Friday, October 13, 2006


It's Not A Matter Of Life And Death: A Polemic

On October 11th, somebody died far too young.

Not much is known about Charles Wayne Holland II, from Rocky Mount, Virginia. He was 23, had a job, and probably was thinking what he wanted to do with his life. You don't know what his job was or anything about him because he didn't get paid millions of dollars to play a boy's game.

You probably thought I was going to talk about Corey Lidle. I didn't know Charles or Corey, and as such, I can't speak to either of these two guys. But you know about Corey and you don't know about Charles. Why is that?

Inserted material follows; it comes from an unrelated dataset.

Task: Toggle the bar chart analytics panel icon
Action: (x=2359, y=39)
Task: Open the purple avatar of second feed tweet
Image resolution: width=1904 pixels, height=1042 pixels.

Sure, we're in the realm of sports. But the death of a baseball player, active or not, the stuff of a panegyric does not make. The touching tributes to Buck O'Neil? Where are they? Is he still in your prayers? Are you really praying for Corey Lidle and his family? Do you pray for everybody who dies by their name?

Look, I know this has the capacity to make me extremely unpopular, but it's my position that if it takes the death of an athlete to make you realize how fragile life is, you need to re-adjust your outlook on life. Does this mean I don't care that he and his flight instructor died? No. It's sad, though not a tragedy. He conscientiously undertook an activity that carries with it a risk, however small, of ending your life.

There's a great line in the Prairie Home Companion about death:

Lola: What if you die someday?
Garrison: I will die.
Lola: Don't you want people to remember me?
Garrison: I don't want them to be told to remember me.